» EXERCISE: Count every line below in which "Moll" occurs, then give only the count.

» SUPPLIED RECORDS:
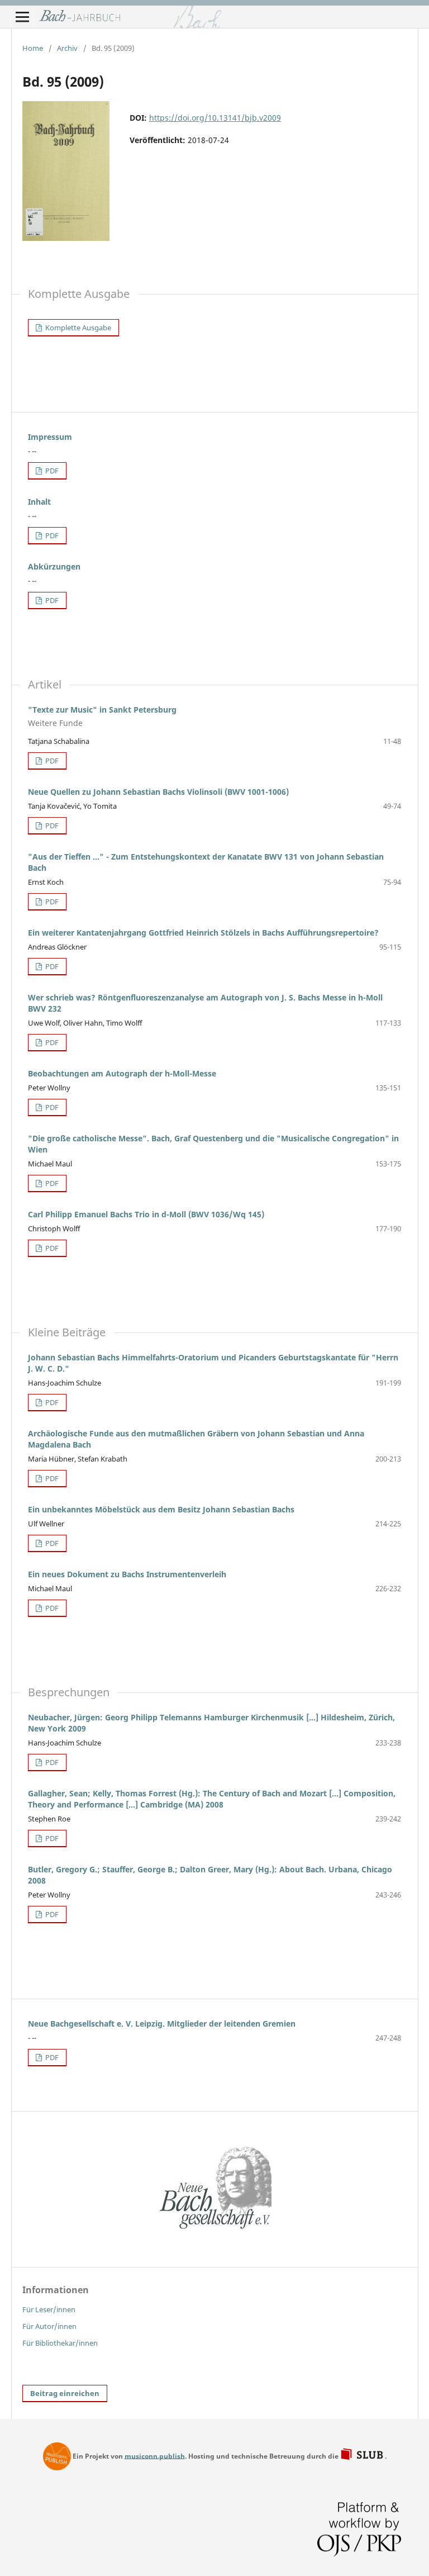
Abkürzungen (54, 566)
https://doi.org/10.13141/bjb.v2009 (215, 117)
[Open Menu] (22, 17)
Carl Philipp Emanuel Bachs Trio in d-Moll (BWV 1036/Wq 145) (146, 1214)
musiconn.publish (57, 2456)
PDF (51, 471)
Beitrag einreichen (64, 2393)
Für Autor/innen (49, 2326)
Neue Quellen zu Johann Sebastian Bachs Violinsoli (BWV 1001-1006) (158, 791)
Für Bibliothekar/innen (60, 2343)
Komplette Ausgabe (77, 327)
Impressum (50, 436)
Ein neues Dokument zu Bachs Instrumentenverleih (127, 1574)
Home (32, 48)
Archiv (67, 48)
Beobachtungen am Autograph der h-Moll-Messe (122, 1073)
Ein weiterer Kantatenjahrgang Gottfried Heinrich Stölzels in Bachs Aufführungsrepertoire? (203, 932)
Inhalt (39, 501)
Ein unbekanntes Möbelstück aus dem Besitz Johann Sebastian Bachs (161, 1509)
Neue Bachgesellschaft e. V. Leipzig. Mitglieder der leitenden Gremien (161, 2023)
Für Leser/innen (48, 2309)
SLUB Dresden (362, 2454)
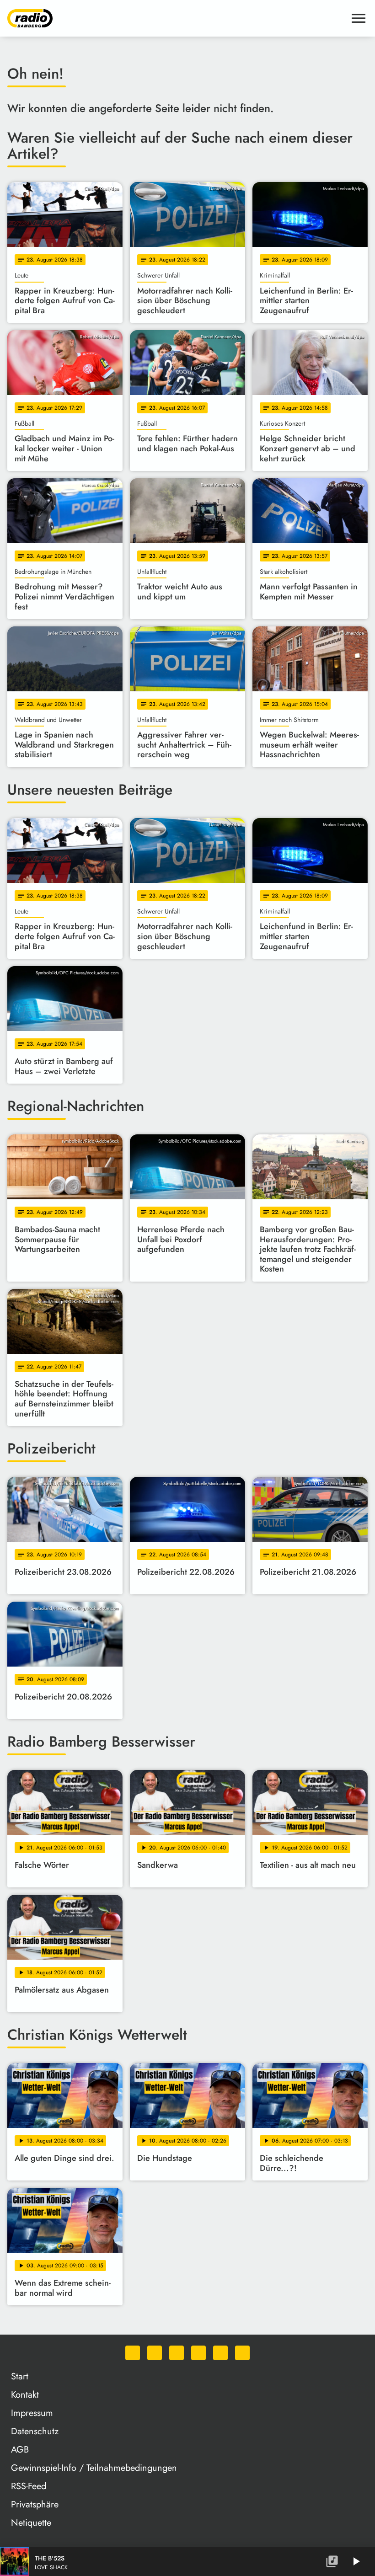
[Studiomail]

» RESULT: 2